LOS ANGELES – Last week I ended up on the set of a “music” show. Shortly after arriving at the backlot I ended up in a room jammed with people. It was unclear whether there were more hand-selected “fans,” crew, or cameras in the room. On one side of the warehouse, a minimalist stage was set up for a 3-piece band. The very presence of this made me happy, as I always enjoy seeing a new rock band play live.

As everyone settled in, the stage manager took the stage to announce that we would be hearing “three exciting songs” from the band about to play. After a few more minutes of setup accompanied by dead air space, a B-list celebrity took the stage and introduced the band, followed by the sound of forced excitement from the crowd.

The band took the stage. There was no count off, this should have been the first red flag. A track started to play (a track, not the band). The group of posers started to move about a bit while force-feeding plastic smiles to the hired audience. Less than 15 seconds into their showcase it was blatantly clear that no one was playing their instruments. The bassist held his left hand at the 19th fret while lazily almost following the beat with his right hand, exclusively on the low “E” string. This was complemented by the guitarist, whose lack of desire to strum on the music was only outmatched by their not even faux-chord hand positions throughout the song. The literal centerpiece of the day was the pillow-filled drum kit, featuring the featherweight taps (no pun intended) graced upon them by the collective’s drummer.
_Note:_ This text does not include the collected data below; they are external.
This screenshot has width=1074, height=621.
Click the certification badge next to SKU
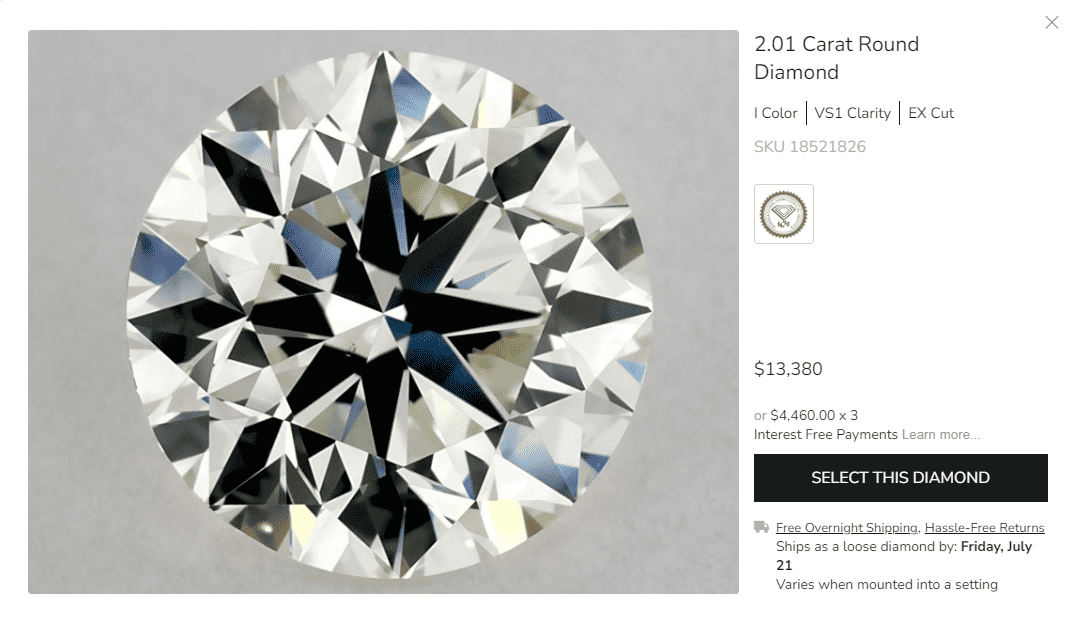click(783, 213)
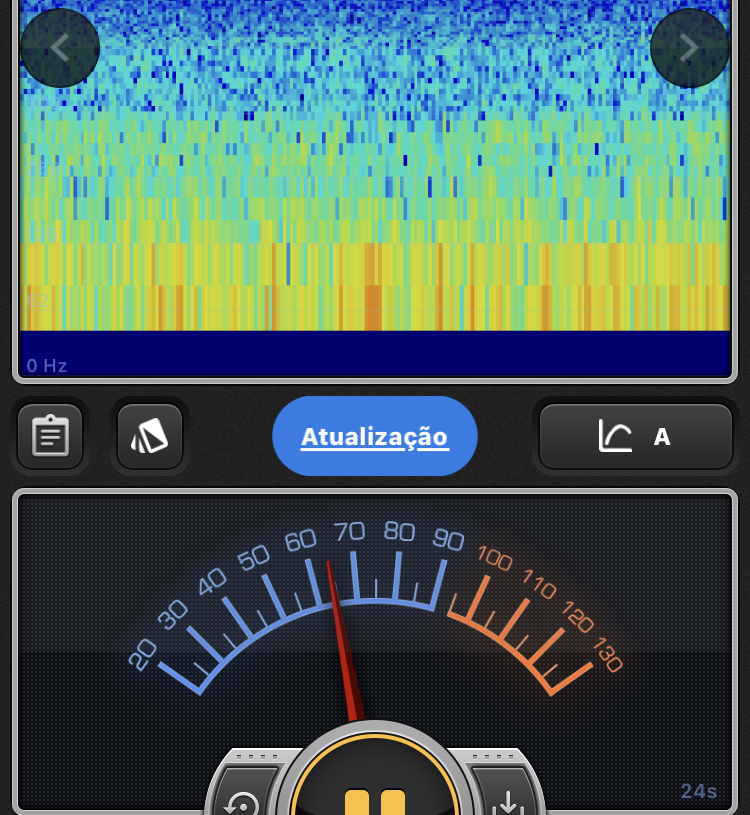
Task: Tap the 50 mark on blue scale
Action: pos(254,558)
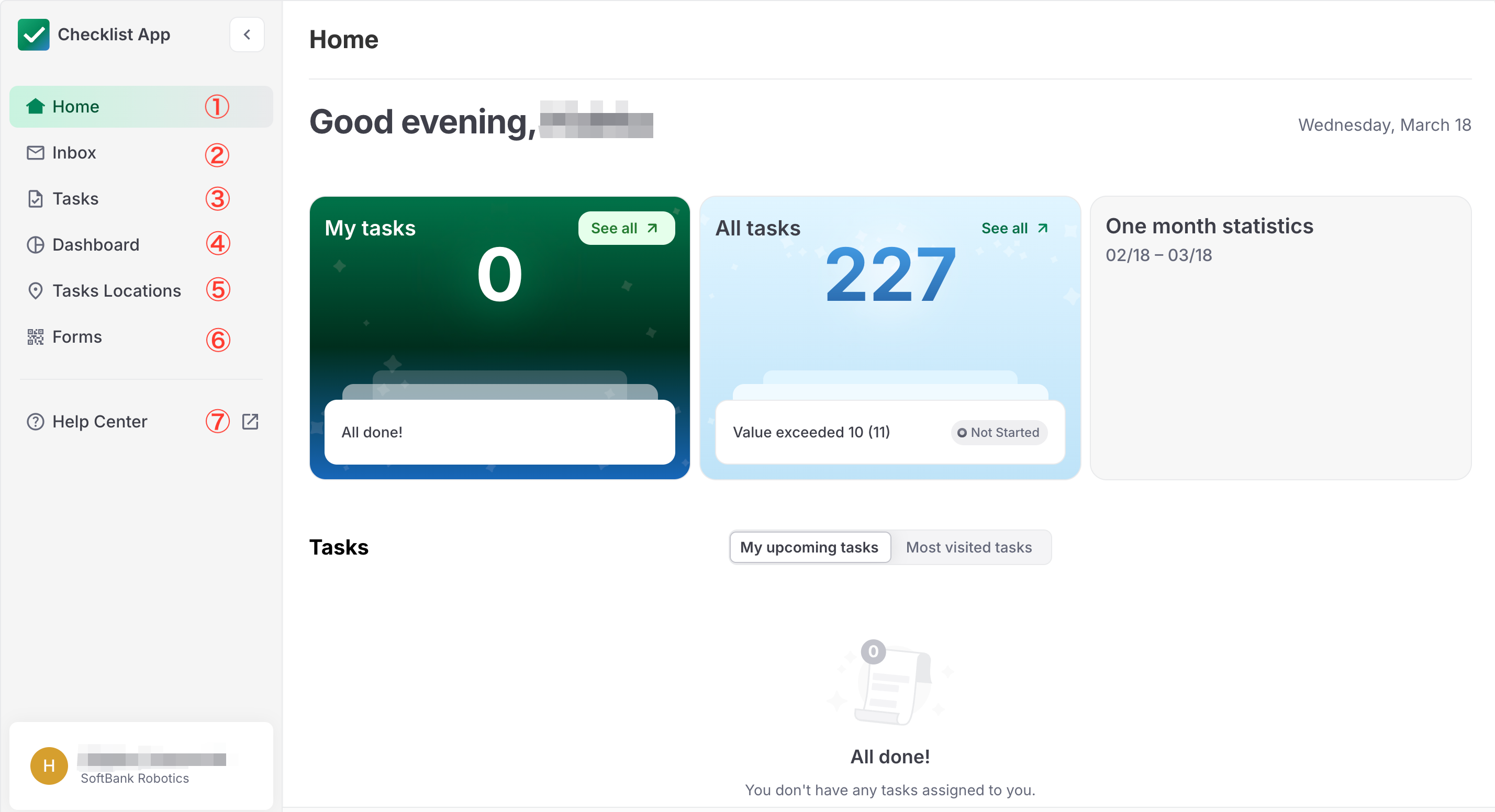Click the Not Started status badge
This screenshot has width=1495, height=812.
[998, 433]
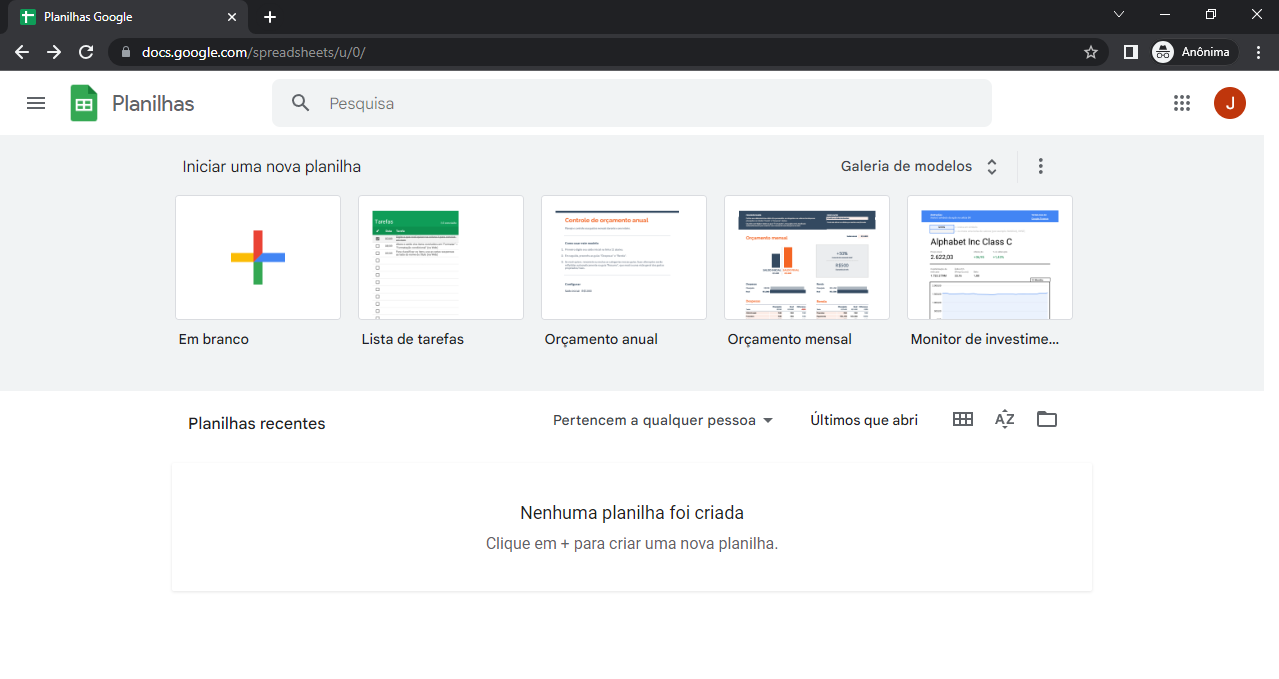Viewport: 1279px width, 679px height.
Task: Open the Orçamento mensal template
Action: pos(806,257)
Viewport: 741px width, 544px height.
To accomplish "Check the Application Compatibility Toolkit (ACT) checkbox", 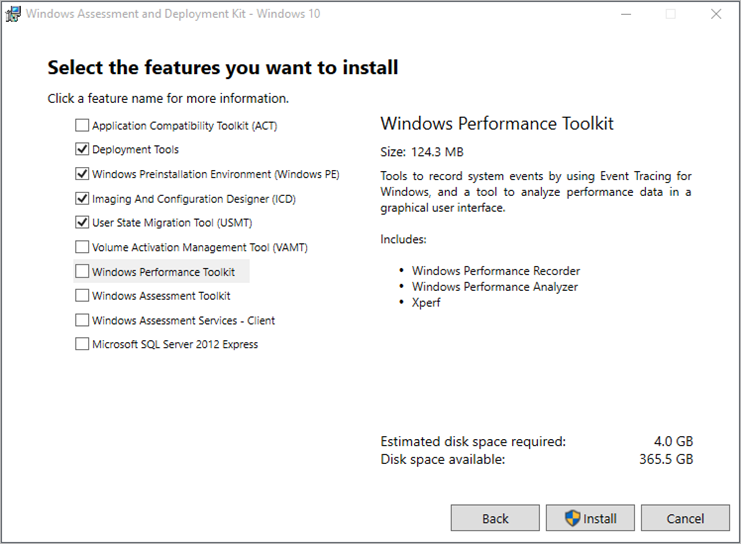I will pos(81,126).
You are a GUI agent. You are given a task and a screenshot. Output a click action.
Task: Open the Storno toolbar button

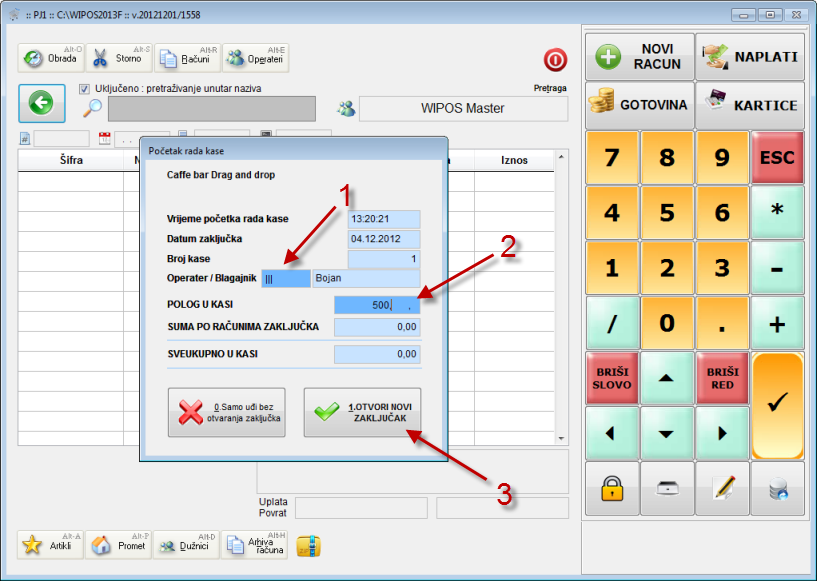[x=118, y=58]
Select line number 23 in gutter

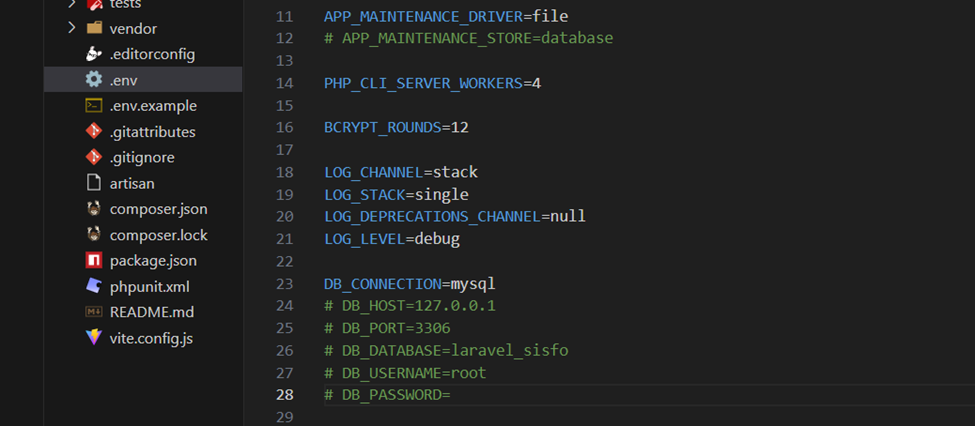pos(284,284)
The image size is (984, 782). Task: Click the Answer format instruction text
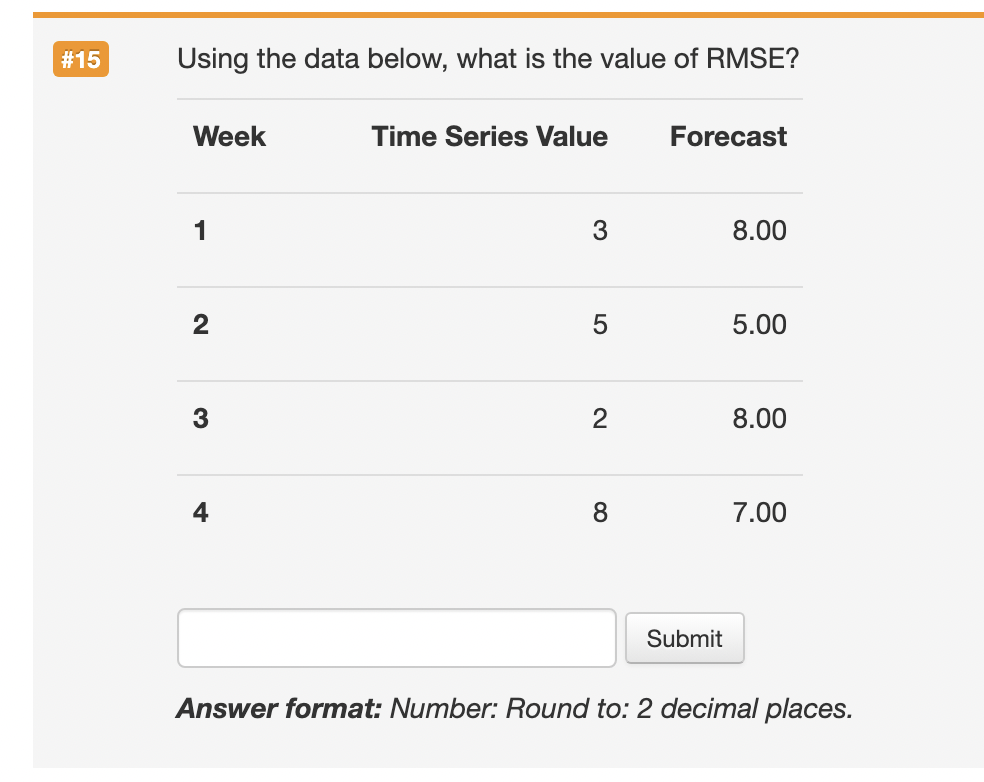[x=512, y=709]
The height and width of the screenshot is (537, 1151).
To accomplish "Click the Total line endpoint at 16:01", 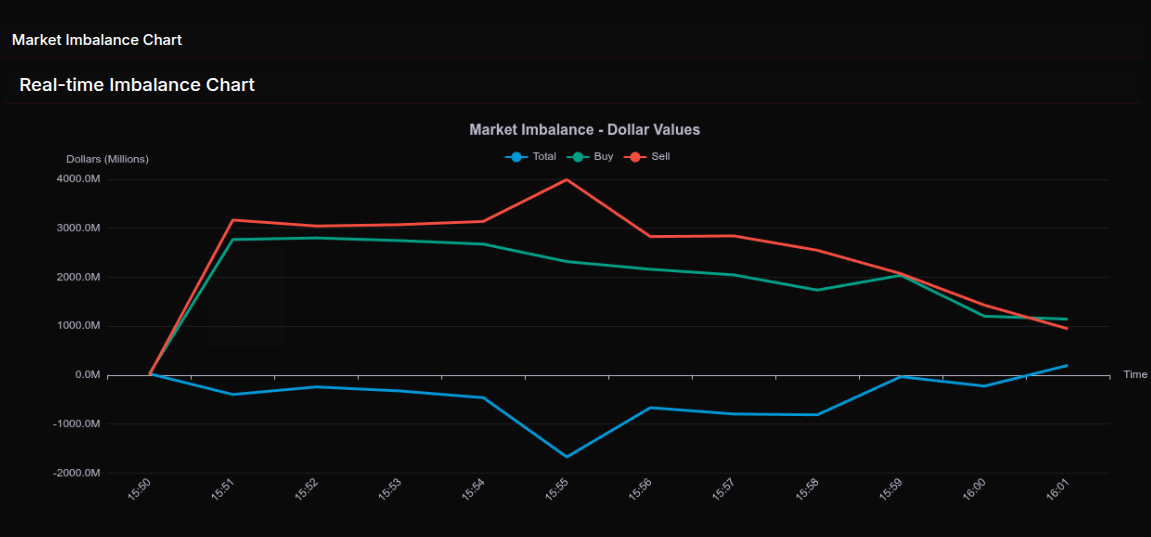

The “three exciting songs” turned out to be one track, played three times for the sake of camera angle options in post-production. At this point, we were far past “three strikes,” so I stopped trying to keep score.

This was a major label “band” that plays arenas. Arenas, meaning tens of thousands of participants willingly spend their hard-earned money to attend their concerts.

When did this slow decline down to unacceptable mediocrity start? Do people actually think following this safe, nondescript vanilla white bread makes them part of a “movement?”

I have always said that a concert is where I feel the most at home. But yesterday, I have never felt like more of an outsider.

We need a hard rock renaissance.

Where’s the next “Smells Like Teen Spirit?” Where’s the next “Good Times, Bad Times?” The lack of humanity in today’s music has made feel like I’ve been left in a purple haze.

Hard rock has always been the voice of the disenfranchised. As long as there are those who speak, but are not heard, there will always be a need for this medium.

It’s our time.

If you are a musician or a writer, don’t let these frustrating times get you down. For every yin, there is a yang. For every up, there is a down.

Practice. Write. Record. Play. Whatever your thing is, get to work. This slow decline took years to develop, but a hard rock resurgence could happen overnight. Why not have it be you?